The Story of a Cyprus Villa Rental
Change is a double-edged sword that seems to act like a balance. For every advantage accrued from change there is always a disadvantage. It may not be equal, and it is pretty certain that someone will be on the losing side. From 1962 until 1966 we lived in Nicosia on the island of Cyprus where our daughter was born. Despite the inter-communal troubles that arose during our stay, we developed a great affection for the island and its peoples, both Greek and Turkish. This love affair with Cyprus has flourished and we have made regular visits to this holiday destination that has offered, sunshine, friendly people, interesting sights and great value for money: until this year. What has changed? The Euro has been adopted!
Before this year, our most recent visit to the island was about 5 years ago. Over the preceding 40 years we had seen many changes in the Greek occupied area of the island, but less so in the Turkish occupied north. Most of the changes up to the turn of the century were designed to develop the essential tourist industry and were sympathetic to retaining the national identity. Cyprus was still Cyprus. From 2000, if the advertising hoardings and project boards were to be believed, there was a great deal of infrastructure development funded by Arab states eager to take advantage of entry into the EU in 2004.
Cyprus adopted the Euro as its official currency in 2008 and the effects have been as damaging to large sections of the indigenous population of the island as its introduction has been in Ireland, Portugal and Spain. Prices have rocketed, the rich have got richer and the poor have got poorer. Wealthy businessmen have enjoyed growing prosperity, but the wage packets of the general population have not grown to meet the increased cost of living. The family that grows watermelons and transports them to the market with a donkey and cart just doesn't care that there is a new dual carriageway to the new airport.

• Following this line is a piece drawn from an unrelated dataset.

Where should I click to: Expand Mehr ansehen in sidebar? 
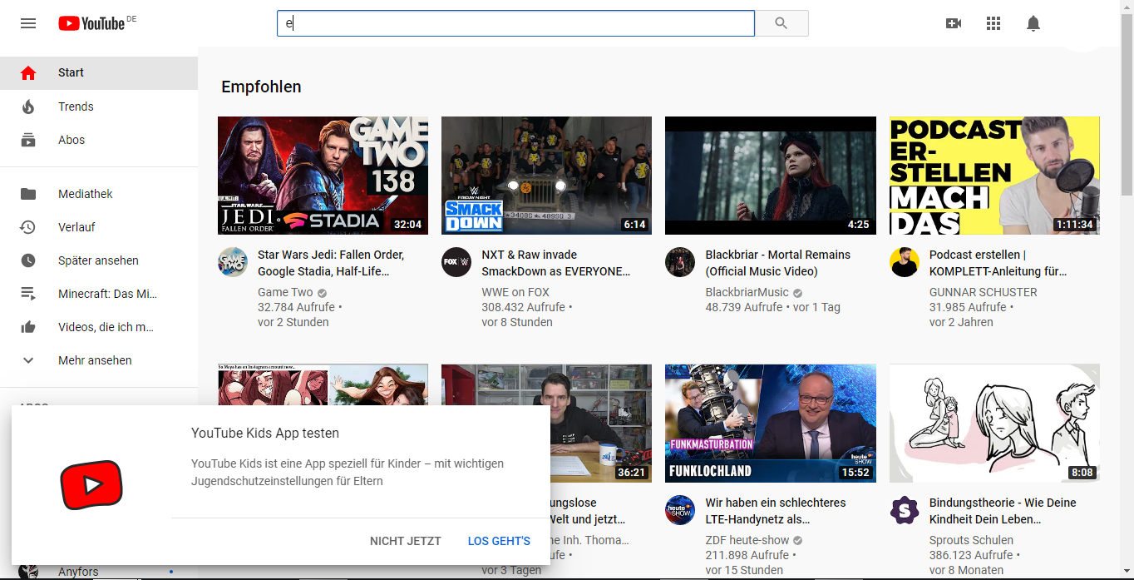coord(95,360)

What does all this mean to the holidaymaker? In simple terms it means that you are going to be better off seeking a destination outside the Euro zone and many are already doing so. In Coral Bay (Paphos), just a couple of years ago the restaurants that line the streets were packed with tourists taking their evening meal. This year the touts were on the street trying to attract passers-by into their empty restaurants. Inevitably there has been a temptation to raise prices even further to secure the same turnover from fewer customers.
Moreover, many expats who sunk their life savings into buying a new home in the sun are in the same poverty trap as in Spain and Portugal. They cannot afford to stay, but they cannot sell their property and even if they could they would not be able to buy back into the UK market. The Euro has condemned them in Cyprus as in many other places.
Having taken the whole family to Cyprus to celebrate our golden wedding, we rented two large villas and for some of the time we were able to turn to self-catering to feed our large party. However, villa rental in Cyprus is not as reliable as in some other areas of the world. Like the hotels, where star ratings are not subject to qualitative checks but reflect the facilities claimed by the hotel, villa owners can get away with quite blatant claims for their properties, without any recourse for the traveller.